现在的王尔德明显看上去更憔悴。眼睛里布满红血丝,眼下有明显的黑眼圈。
他时常被钟塔传唤,应对各式各样的人物,每天都要画许多幅画。以至于现在做曾经最爱的画画都觉得烦躁。因为用笔过度,他患上了腱鞘炎,需要随时带着护腕。
相比之下,画像无所事事,养尊处优,提前进入退休生活好几十年。王尔德这一年里消瘦了不少,画像却把自己养得白白胖胖。
前一阵子,一只猫闯进了庄园,画像喜欢就留了下来,不过现在那只猫似乎不见了踪影。
“够了!”王尔德放硬态度,声音冷冽。那是他的画像,他的异能体,他才是这个庄园的主人。
在画像的抵抗下,他把庄园内所有与画像品味相关的东西全部取下。
头骨、黑色装饰、阴森的画作、古怪的雕塑,全部锁进了庄园最偏僻的房间。
画像不满地抱着胳膊,狠狠跺脚。他们明明就是一样的。他喜欢王尔德,也爱屋及乌,喜欢王尔德所喜欢的一切。

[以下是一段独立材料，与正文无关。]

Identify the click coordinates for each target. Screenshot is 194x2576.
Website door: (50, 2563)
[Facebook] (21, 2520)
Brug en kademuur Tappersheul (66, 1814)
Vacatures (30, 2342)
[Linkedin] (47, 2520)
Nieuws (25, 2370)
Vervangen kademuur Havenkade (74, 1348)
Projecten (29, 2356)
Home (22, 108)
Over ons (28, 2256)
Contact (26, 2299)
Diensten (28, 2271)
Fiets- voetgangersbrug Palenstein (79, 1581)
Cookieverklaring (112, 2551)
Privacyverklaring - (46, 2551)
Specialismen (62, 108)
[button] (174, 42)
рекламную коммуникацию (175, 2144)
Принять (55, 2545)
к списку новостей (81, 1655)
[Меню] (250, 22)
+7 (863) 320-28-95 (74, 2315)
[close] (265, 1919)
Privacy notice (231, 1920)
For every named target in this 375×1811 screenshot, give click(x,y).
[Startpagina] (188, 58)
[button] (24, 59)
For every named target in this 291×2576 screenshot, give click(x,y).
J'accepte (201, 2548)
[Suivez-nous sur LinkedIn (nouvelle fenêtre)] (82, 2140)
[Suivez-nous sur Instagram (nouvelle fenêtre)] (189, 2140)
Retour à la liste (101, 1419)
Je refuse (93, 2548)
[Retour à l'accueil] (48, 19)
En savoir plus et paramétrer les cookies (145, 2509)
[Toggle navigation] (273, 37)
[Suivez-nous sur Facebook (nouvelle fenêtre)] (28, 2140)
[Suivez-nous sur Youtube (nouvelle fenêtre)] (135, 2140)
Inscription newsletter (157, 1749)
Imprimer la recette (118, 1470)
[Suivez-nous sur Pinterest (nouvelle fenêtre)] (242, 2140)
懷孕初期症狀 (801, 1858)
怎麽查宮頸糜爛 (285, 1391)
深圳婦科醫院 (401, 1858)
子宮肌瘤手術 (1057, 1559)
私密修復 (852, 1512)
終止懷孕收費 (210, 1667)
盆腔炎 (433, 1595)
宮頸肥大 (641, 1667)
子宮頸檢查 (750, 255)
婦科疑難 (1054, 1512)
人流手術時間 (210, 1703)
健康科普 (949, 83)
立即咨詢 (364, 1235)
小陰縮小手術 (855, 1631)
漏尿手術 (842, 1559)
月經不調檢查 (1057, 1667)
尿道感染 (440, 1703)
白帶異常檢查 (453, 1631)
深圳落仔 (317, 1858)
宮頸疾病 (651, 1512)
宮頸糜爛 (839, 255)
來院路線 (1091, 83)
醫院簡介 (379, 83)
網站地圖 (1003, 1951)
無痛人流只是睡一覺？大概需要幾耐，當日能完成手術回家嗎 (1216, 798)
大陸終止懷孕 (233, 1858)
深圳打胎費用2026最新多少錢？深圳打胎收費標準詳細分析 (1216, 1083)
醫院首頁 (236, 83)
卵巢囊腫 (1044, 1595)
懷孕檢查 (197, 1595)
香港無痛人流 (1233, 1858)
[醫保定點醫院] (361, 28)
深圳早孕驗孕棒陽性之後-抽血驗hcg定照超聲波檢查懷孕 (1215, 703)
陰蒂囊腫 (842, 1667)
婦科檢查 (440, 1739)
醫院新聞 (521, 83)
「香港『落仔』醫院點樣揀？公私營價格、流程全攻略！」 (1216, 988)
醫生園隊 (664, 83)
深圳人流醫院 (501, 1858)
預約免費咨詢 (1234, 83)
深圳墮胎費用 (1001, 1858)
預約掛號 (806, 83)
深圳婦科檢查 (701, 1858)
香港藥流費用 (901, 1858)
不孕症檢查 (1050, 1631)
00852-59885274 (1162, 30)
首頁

但有时,他觉得王尔德并没有像他喜欢对方那样喜欢自己。原本在画框内时,他每天最开心的事就是和王尔德聊天,听他讲外面发生的事。因为异能链接,他能感受到王尔德的一部分情感。当对方感到强烈喜悦时,他也会跟着欣喜若狂。
但现在出来后,他成了独立的个体,情感链接变得薄弱。他开始更多地感受自己的情绪。
画像因不满,故意戳王尔德的痛点。
“你等着对方回来,谁知道他现在过得怎样?”
画像冷笑,声音尖锐,“听说军队里很乱,他在外面说不定已经和好几个女人上过床,甚至有了孩子。像跟你这种人在一起,不过是随便玩玩,消遣时间。等他懂事理,就知道传宗接代的重要性。华国那边最讲究子嗣和传承,两个男人在一起根本没有未来可言”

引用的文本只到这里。